The concept by using specific exercise interventions or intense physical therapy preoperatively to improve patients muscle health is called “prehabilitation” and aims to maintain a normal level of functionality during and after surgery (14). Since mentioned surgical atrophy pathways are not diminished by prehabilitation in the first place, gains in muscle mass, strength and concurrent improvements in functionality could be seen as a compensatory “buffer” to enable better long-term clinical outcomes and increased subjective satisfaction (82).
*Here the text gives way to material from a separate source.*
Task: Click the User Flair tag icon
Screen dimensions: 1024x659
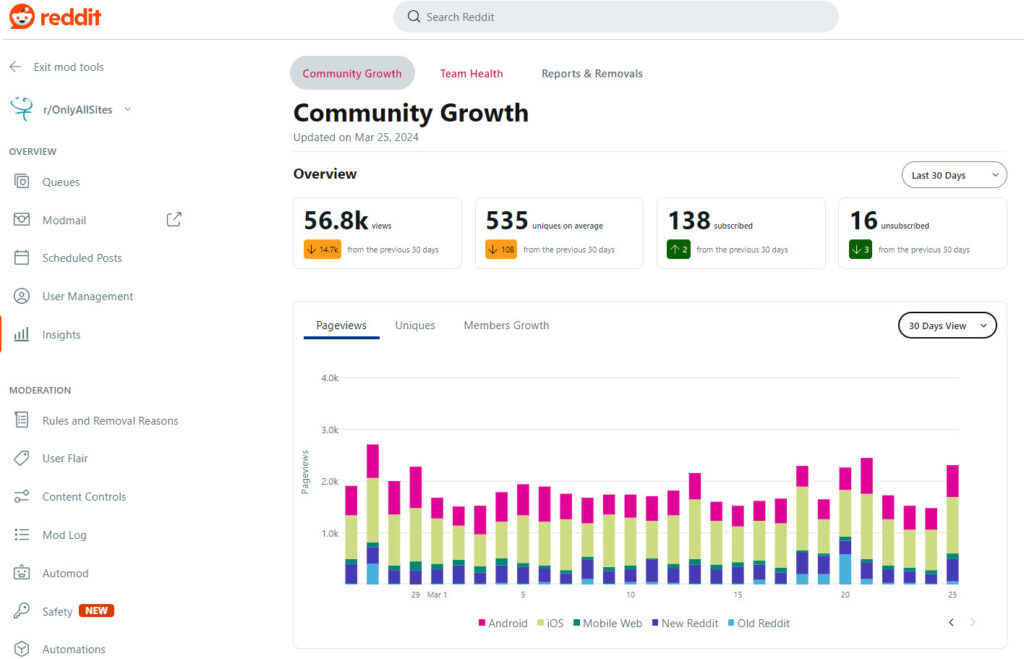Action: pos(21,458)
In TKA, several studies were able to report significant improvements in preoperative leg strength, ROM and subjective pain perception through prehabilitation (51, 77), without showing beneficial effects on postoperative muscular and functional rehabilitation (8). In fact, clinical postoperative parameters, like LOS, ROM and Sit-to-Stand-time, were improved by prehabilitation, without showing impact on long-term muscle strength, pain and functional assessments (e.g. 6-minutes-walking) (16). Based on several inconsistent types of applied training protocols (e.g. home-based vs. attended sessions), exercise intensities (e.g. 10 reps by 80% 1RM vs. bodyweight-exercises) or even durations (e.g. 4 weeks vs. 8 weeks), a scientifically valid evaluation of the usefulness of prehabilitation for clinical practice is not possible. In comparison, only two studies in THA patients were using a prehabilitation concept, consisting of either strength training in water and later with machines (73) or homebased exercises (24). Comparable to results in TKA patients, prehabilitation in THA showed significant improvements in several preoperative subjective (Pain, WOMAC-, SF-36 Score) and functional assessments (muscle strength, timed up and go test) as well, by documenting no statistical impact on postoperative muscular and functional recovery.

In reference to mentioned epidemiological data, current applied prehabilitation concepts failed to support the conclusion that preoperative fitness predicts a successful postoperative recovery. Although, the reported prehabilitation concepts were able to show significant improvements in preoperative patients’ muscle health, there is no statistical impact on postoperative rehabilitation. Since shorter LOS or less time needed to reach 90 degrees in TKA can be seen as important factors in hospital reimbursement, functional and muscular recovery seems not to be supported by current applied prehabilitation strategies (16). Therefore, a meta-analysis by Moyer and colleagues revealed that overall effect sizes for prehabilitation in a “better in, better out” approach in TJR therapy can only be seen as small to moderate (58).

Conclusion: Prehabilitation in TJR Surgery?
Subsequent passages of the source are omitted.